Problem 32-2 Source:
Exercicie 17-3 - page 699 HAYT, William H. Jr. ,
KEMMERLY, Jack E. , DURBIN, Steven M. - Book: Análise de Circuitos em Engenharia -
Ed. McGraw Hill - 7ª Edição - 2008.
In the circuit shown in Figure 32-02.1, determine the parameters "Y".
Figure 31-02.1
Solution of the do Problem 32-2
The Y parameters are given by the following equations:
I1 = Y11 V1 + Y12 V2
I2 = Y21 V1 + Y22 V2
We calculate Y11 making V2 = 0, that is,
a short circuit in the output port. And we connected a current source I1
on the input port. Note that with the short-circuit at the output, the 20 ohms
resistor that lies between the points a - c will be in parallel with
the current source. On the other hand, the resistors of 5 and 40 ohms
will also be in parallel with each other, resulting in
40/9 ohms.
Now, this parallel is in series with the resistor of 10 ohms. This set,
which results in a value of 130/9 ohms, appears in parallel with the
resistor of 20 ohms.
Figure 31-02.2
In the Figure 31-02.2, we opted for a value of I1 = 3.1 A
(only one value
convenient), in such a way that it result I2 = - 2.9 A.
Knowing the current flowing through the 20 ohms resistor
(using a current divider), which is equal to 1.3 A, we easily calculate
the value of V1 = 20 x 1.3 = 26 volts.
Therefore, we already have the necessary data to calculate the following parameters:
Y11 = I1 / V1 = 3.1 /26 = 0.119 siemens
Y21 = I2 / V1 = -2.9 /26 = - 0.112 siemens
In the same way, to calculate Y22 and Y12
we must have V1 = 0, that is, a short-circuit at the input (port 1).
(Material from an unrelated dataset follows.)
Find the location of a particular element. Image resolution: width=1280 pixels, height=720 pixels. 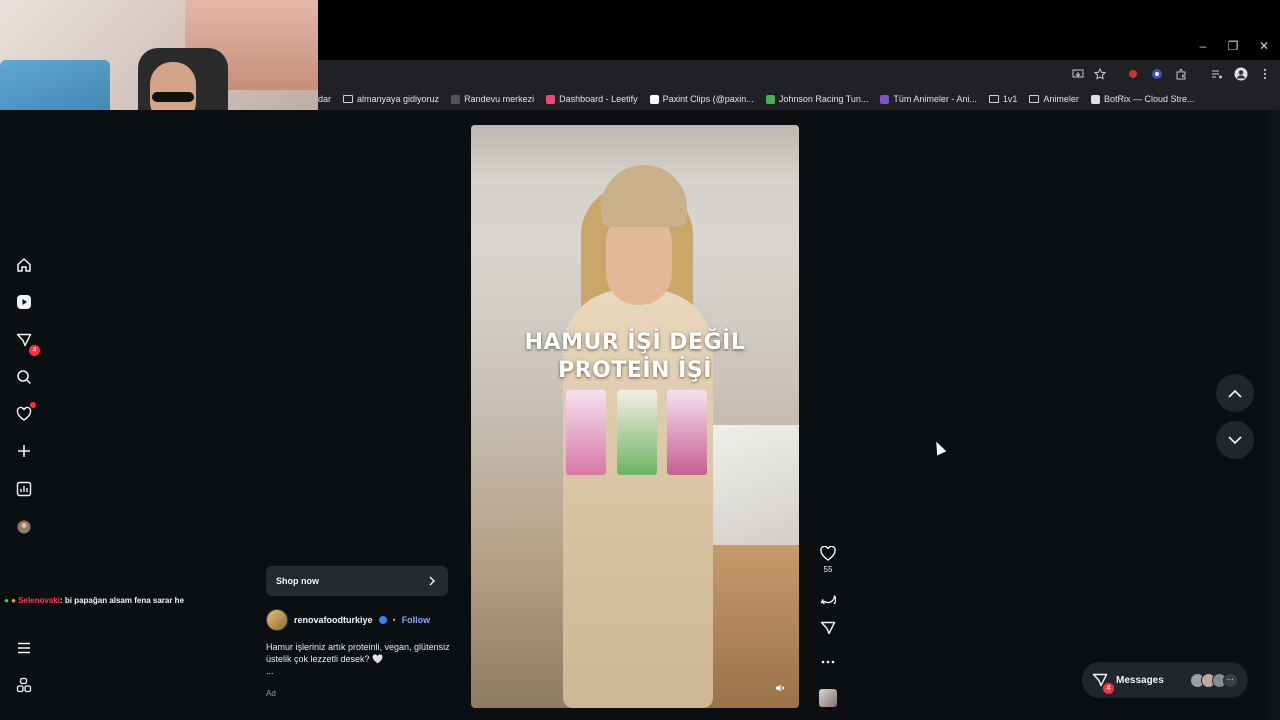

bookmark-label: 1v1 is located at coordinates (1010, 99).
We put a current source at the output (port 2) with a convenient value, for example
3.3 A.
Note that with the short-circuit at the input, the resistor of 20 ohms
between the points
a - c will be in parallel with the current source. On the other hand, the
resistors of 10
and 40 ohms will also be parallel to each other, resulting in 8 ohms.
This parallel is in series with the resistor of 5 ohms. This set results
in a 13 ohms value and appears in parallel with the resistor of 20 ohms.
Figure 31-02.3
In the Figure 31-02.3, we opted for a value of I2 = 3.3 A (only one value
convenient), in such a way that it result I1 = - 2.9 A.
Knowing the current flowing through the resistor of 20 ohms
(using a current divider), which is equal to 1.3 A, we easily
calculate the value of V2 = 20 x 1.3 = 26 volts.
Therefore, we already have the necessary data to calculate the
following parameters:
Y22 = I2 / V2 = 3.3 /26 = 0.127 siemens
Y12 = I1 / V2 = - 2.9 /26 = - 0.112 siemens
As can be seen, Y12 = Y21 and with this it is concluded that the circuit is PASSIVE ou RECIPROCAL.